Archive for March, 2012

mjd’s magic z

March 13, 2012

So, I plunged ahead and implemented mjd’s z function in Perl 6. This is the first simple step to full continued fraction arithmetic, allowing addition with a rational, multiplication by a rational, and taking the reciprocal of a continued fraction. (And oh! I just accidentally discovered that I’d missed a bunch of slides at the end of mjd’s talk which discuss implementing the full z function from HAKMEM!)

The implementation turned out to be pretty straightforward, with only the edge cases causing trouble. z maintains its state using four variables, $a, $b, $c, and $d. There are two basic operations which modify this state: input, which takes the next value from the continued fraction provided, and output, which outputs the next value of the continued fraction result. How do you know which to do? Easy! If $a div $c == $b div $d, then we’ve determined the next value which can be output, and should output it. If not, then we need to input another value.

The tricky bits: first, it’s completely legal for $c and/or $d to be 0. That causes a division by zero error in Niecza. So I added a check for each, setting the result of the division to Inf when it needs to be. The second thing is what happens when the given continued fraction runs out of values. In that case, the next value is implicitly Inf. That’s well and good, but mjd somehow performs magic with it. I don’t understand what the heck he was doing there, but I can imitate the result. Here it all is in one function:

sub z($a is copy, $b is copy, $c is copy, $d is copy, @x) {
    gather loop {
        my $a-div-c = $c ?? $a div $c !! Inf;
        my $b-div-d = $d ?? $b div $d !! Inf;
        last if $a-div-c == Inf && $b-div-d == Inf;
        if $a-div-c == $b-div-d {
            my $n = $a-div-c;
            ($a, $b, $c, $d) = ($c, $d, $a - $c * $n, $b - $d * $n);
            take $n;
        } else {
            if @x {
                my $p = @x.shift;
                ($a, $b, $c, $d) = ($b, $a + $b * $p, $d, $c + $d * $p);
            } else {
                ($a, $b, $c, $d) = ($b, $b, $d, $d); # WHY????
            }
        }
    }
}

And there you have it! I’m still a bit worried about the edge cases (I haven’t tested negative numbers yet, for instance), but I think it clearly points the way onto the full HAKMEM z function.

Continued Fractions

March 13, 2012

Four months ago I created Math::ContinuedFractions on Github. But I didn’t actually post any code to it. But I’ve finally started, pushing t/00-experiments.t.

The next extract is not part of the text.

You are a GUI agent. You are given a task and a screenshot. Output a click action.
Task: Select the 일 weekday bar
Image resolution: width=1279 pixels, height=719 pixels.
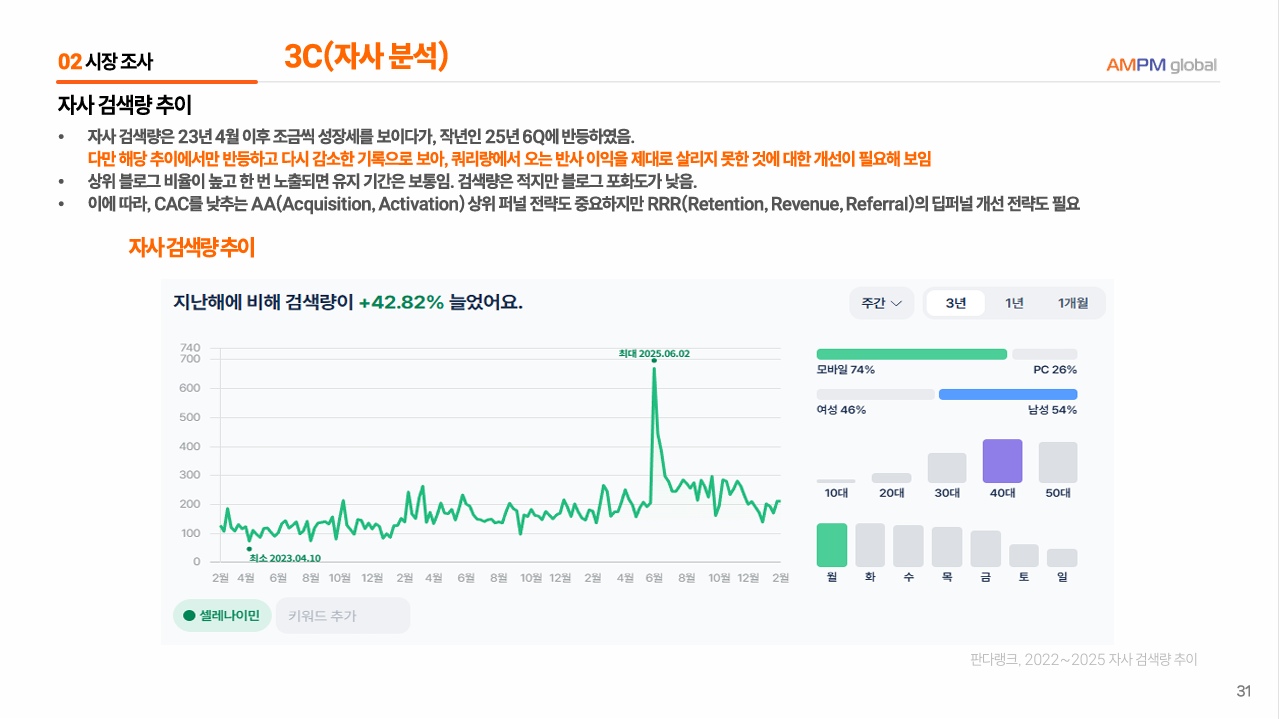(x=1062, y=558)
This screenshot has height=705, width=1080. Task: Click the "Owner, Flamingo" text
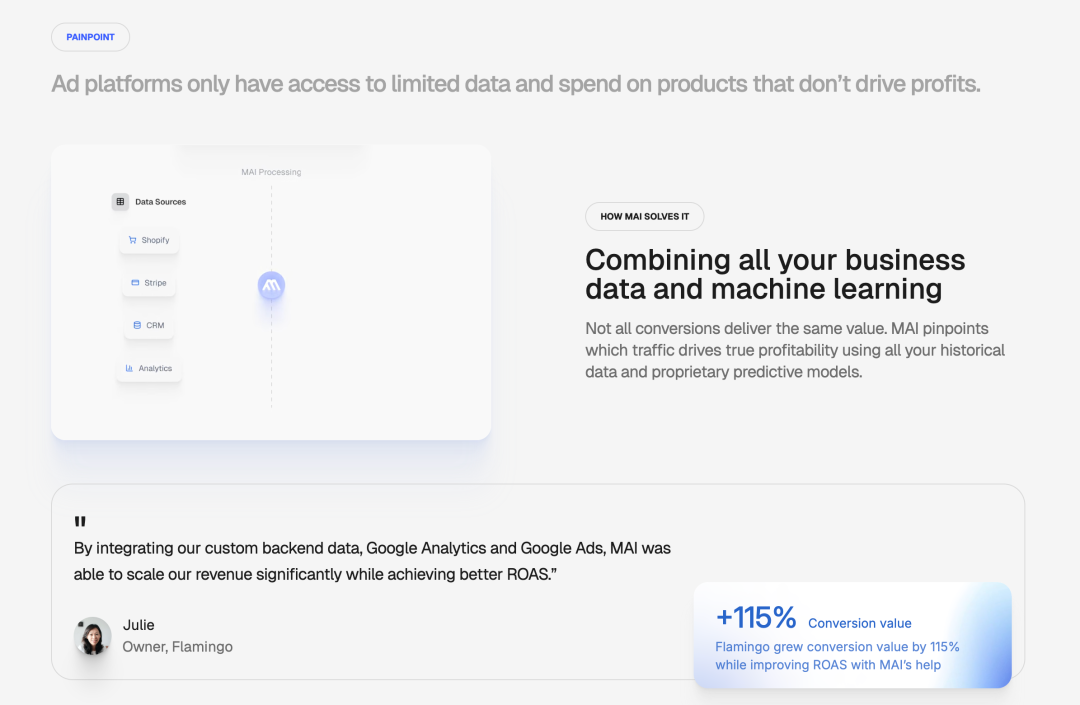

It’s very simple so far, but that’s because I’m slowly feeling my way through this unfamiliar subject.

I tried to link the Wikipedia equation graphic for a continued fraction, but that just lost me the first draft of this post, so instead I’ll link to the Wikipedia page. It is the source of our first algorithm, for converting a number to a continued fraction:

sub make-continued-fraction (Real $x is copy) {
    gather loop {
        my $a = $x.floor;
        take $a;
        $x = $x - $a;
        last if $x == 0;
        $x = 1 / $x;
    }
}

This returns the components of the continued fraction as a lazy list. It passes the first few simple tests I’ve thrown at it, but I’m a bit worried about $x = 1 / $x. Should this maybe be FatRat math instead of normal math? I’m not clear on the implications one way or the other.

Unfortunately, the Wikipedia page doesn’t shed any light on how to do basic arithmetic on continued fractions. HAKMEM gives a complete overview on basic continued fraction arithmetic, but I find it quite hard going. MJD has a nifty talk on the subject, including some algorithms I hope to implement soon. Unfortunately, he doesn’t get into the tricky stuff.

Luther Tychonievich has a nice blog post on the subject which brings up a problem I have not seen mentioned elsewhere. Some pretty basic operations may not work because they need every (infinite) input term to determine the first output term. His example is squaring the square root of 2. As I understand it, the problem is that the first term (the integer part) flits back and forth between 1 and 2 as each addition term is fed to the code. It can never settle down on one or the other.

Incidentally, my code fails miserably in Rakudo, but works in Niecza. Unfortunately for this project, Niecza cannot currently handle overloading the arithmetic operators for a new type, which means I’ll have to figure out how to get things working on Rakudo at some point.